Так обстоит с живой женщиной. Но и вспоминая умершую, Дон Гуан загорается, точно бы она и не умирала. В его словах об умершей Инезе есть неуловимый, но явственно ощутимый привкус чувственности:
В июле… ночью. Странную приятность
Я находил в её печальном взоре
И помертвелых губах…
Произнося это, Дон Гуан испытывает ту же «странную приятность». Мертвенные губы манят его, как и помертвелые. Его любовь не умирает сама и не считается со смертью другого.
Он в этом не одинок; жених Пушкин тою же осенью 1830 года, когда кончал «Каменного гостя», писал (или тоже кончал) «Заклинание» и «Для берегов отчизны дальной…». В обеих пьесах — не только признание в том, что любовь есть, продолжается в данную минуту, — но и призывание мёртвых возлюбленных. В обеих пьесах есть вполне чувственные воспоминания; в «Для берегов…» они окрашены более идиллически, в «Заклинании» возлюбленная вспоминается:
Бледна, хладна, как зимний день,
Искажена последней мукой.
Перечтите обе пьесы и вы распознаете в них соблазнительное ощущение мёртвой как живой, ощущение горькое и сладострастное.

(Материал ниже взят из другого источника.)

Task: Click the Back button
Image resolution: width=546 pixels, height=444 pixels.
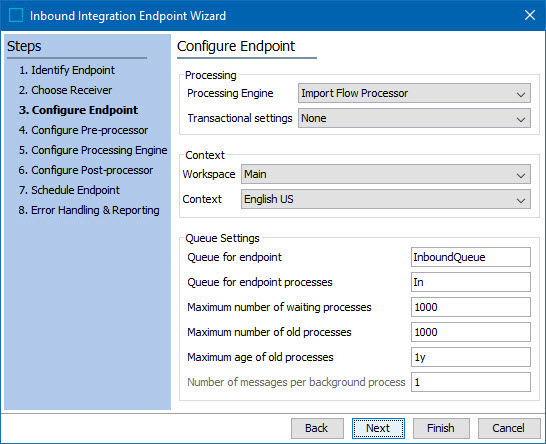Action: [317, 428]
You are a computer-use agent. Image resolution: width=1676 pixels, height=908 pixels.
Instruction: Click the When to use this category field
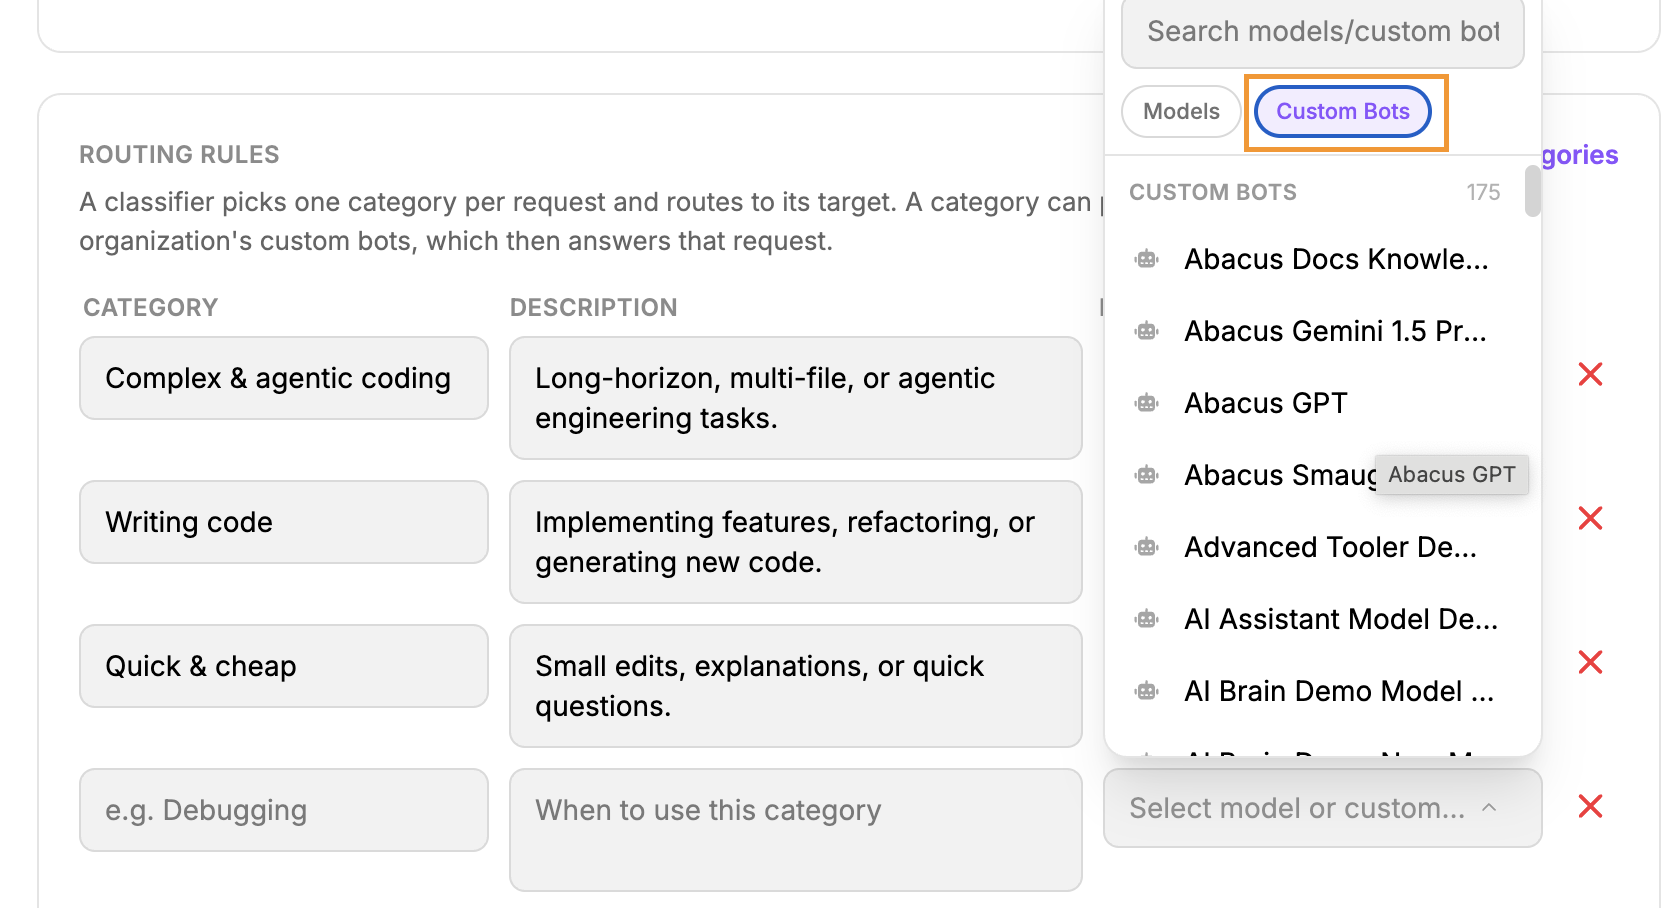[796, 830]

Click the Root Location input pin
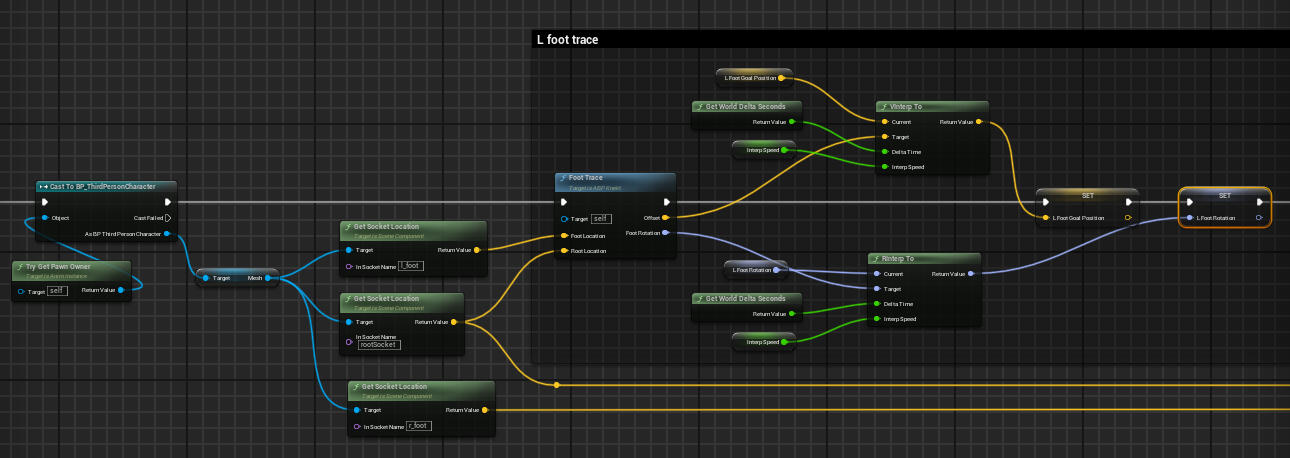pos(564,251)
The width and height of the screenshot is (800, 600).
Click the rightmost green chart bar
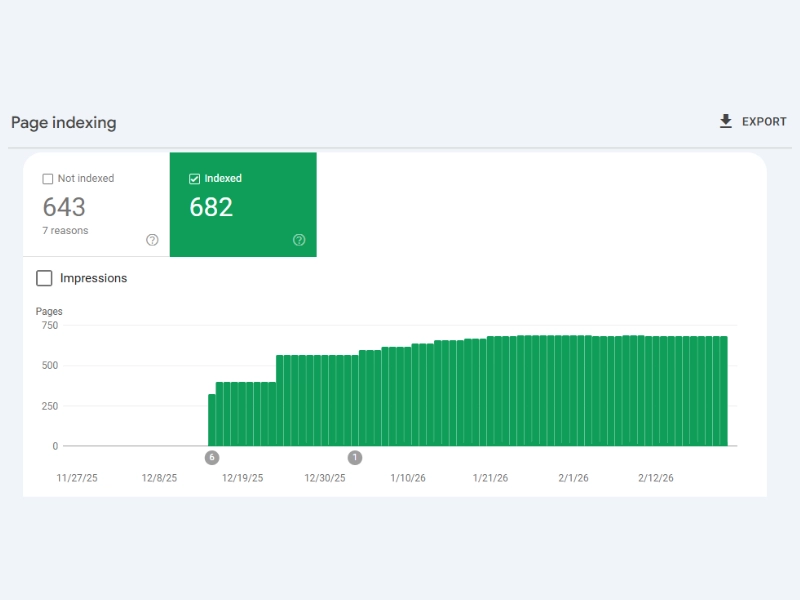(x=723, y=391)
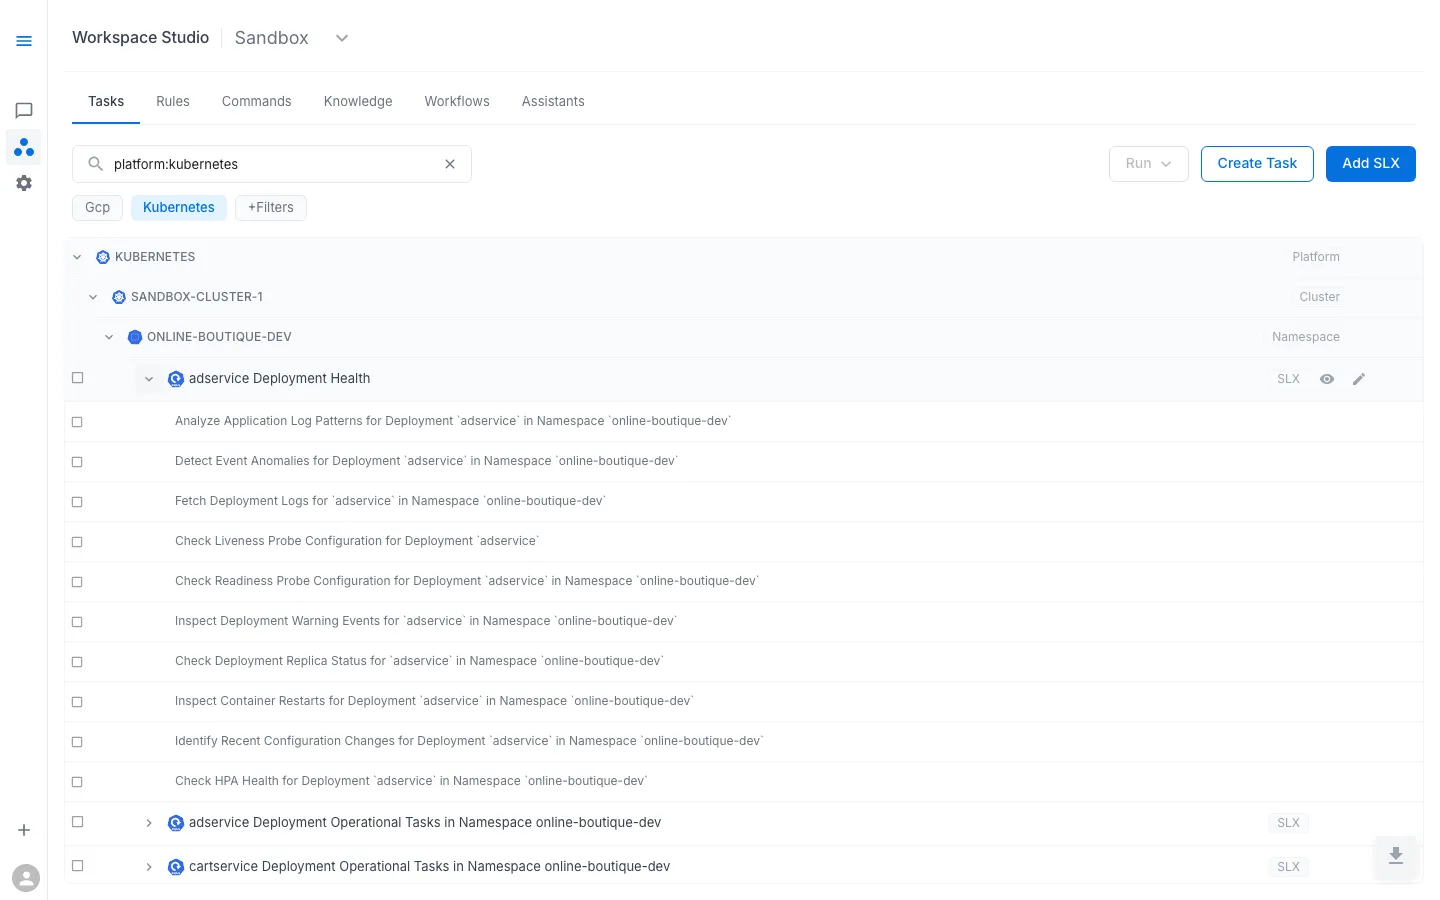The height and width of the screenshot is (900, 1440).
Task: Switch to the Workflows tab
Action: (x=456, y=101)
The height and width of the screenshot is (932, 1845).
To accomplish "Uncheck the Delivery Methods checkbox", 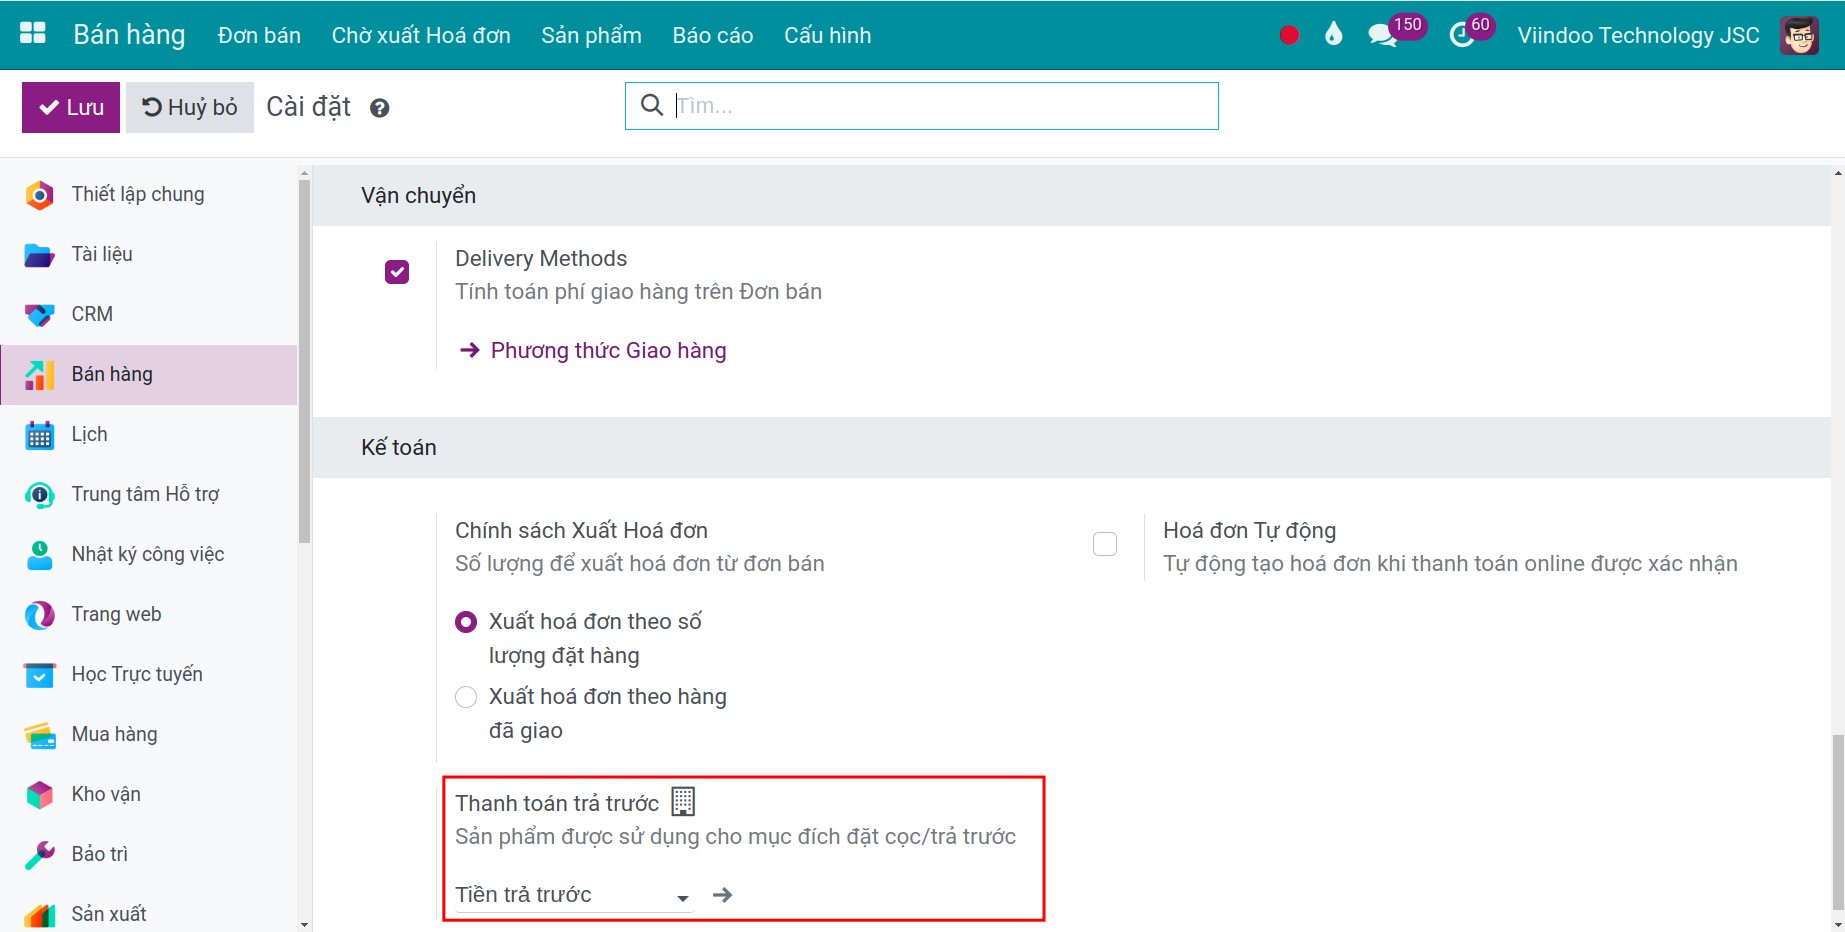I will [397, 272].
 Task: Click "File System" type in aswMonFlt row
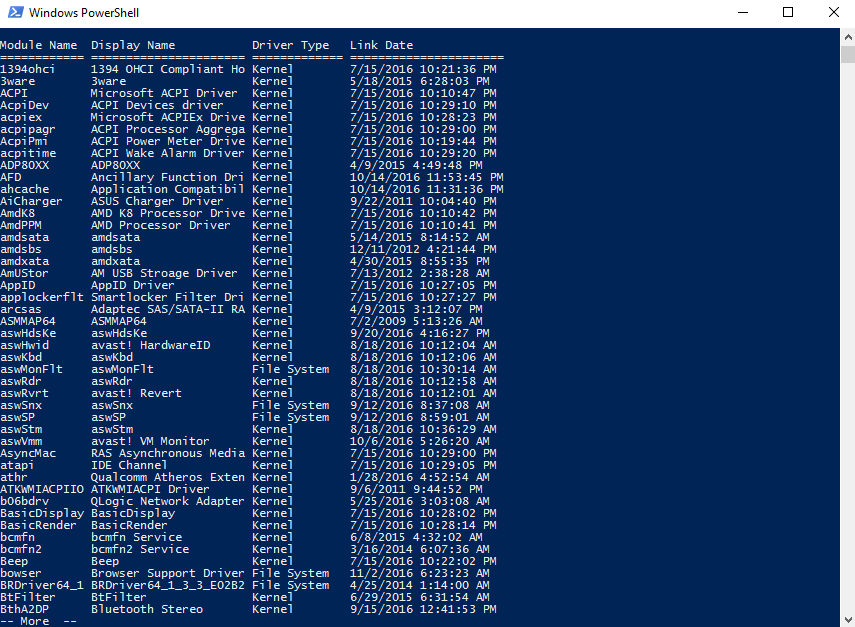point(290,369)
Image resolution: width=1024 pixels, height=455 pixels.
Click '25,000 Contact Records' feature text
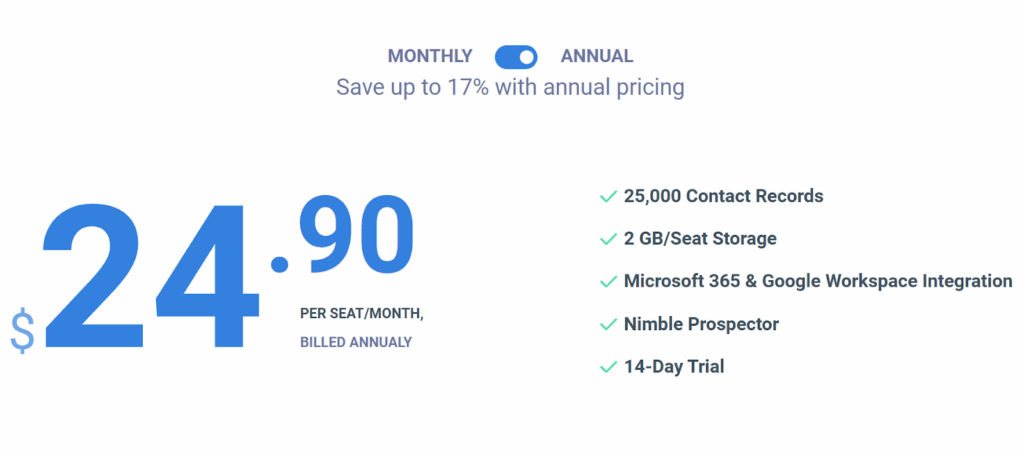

Это — одно из не самых светлых и безобидных пушкинских чувств, но оно подлинно пушкинское, — грозящее гибелью и сулящее «неизъяснимы наслаждения».
Однако «Заклинание» и «Для берегов…» — не первые звенья в цепи стихов, в которых отразились чувственные воспоминания Пушкина об умерших женщинах. Таким первым звеном является набросок «Как счастлив я…». Содержание наброска — воспоминание о русалке и мечта снова изведать «пронзительное» и «прохладное лобзание» её «влажных, синих» и бездыханных уст, услыхать её речь, увидать глаза. Конечно, Пушкин — Протей; конечно, Пушкину дан был его прославленный универсализм, его способность угадывать душу людей самых различных эпох, стран, состояний; но всё же духовные облики пушкинских героев созданы не только «художественным чутьём» да «гениальной интуицией», — а в значительной мере и личным опытом. Едва ли не во всех пушкинских героях заложено многое от самого Пушкина. Так и в данном случае. Устами героя Пушкин здесь говорит о том же, о чём впоследствии в «Заклинании» говорил от своего имени.
Этот мотив чувственного влечения к умершей — не исчез и при вторичной обработке сюжета. Напротив, в «Яныше королевиче» он высказан открыто:
Рано утром, чуть заря зарделась,
Королевич над рекою ходит;
Вдруг из речки, по белые груди,
Поднялась царица водяная
И сказала: «Яныш королевич,
У меня свидания просил ты:
Говори, чего ещё ты хочешь?»
Как увидел он свою Елицу,
Разгорелись снова в нём желанья,
Стал манить её к себе на берег.
«Люба ты моя, млада Елица,
Выдь ко мне на зелёный берег,
Поцелуй меня по прежнему сладко,
По прежнему полюблю тебя крепко»[283].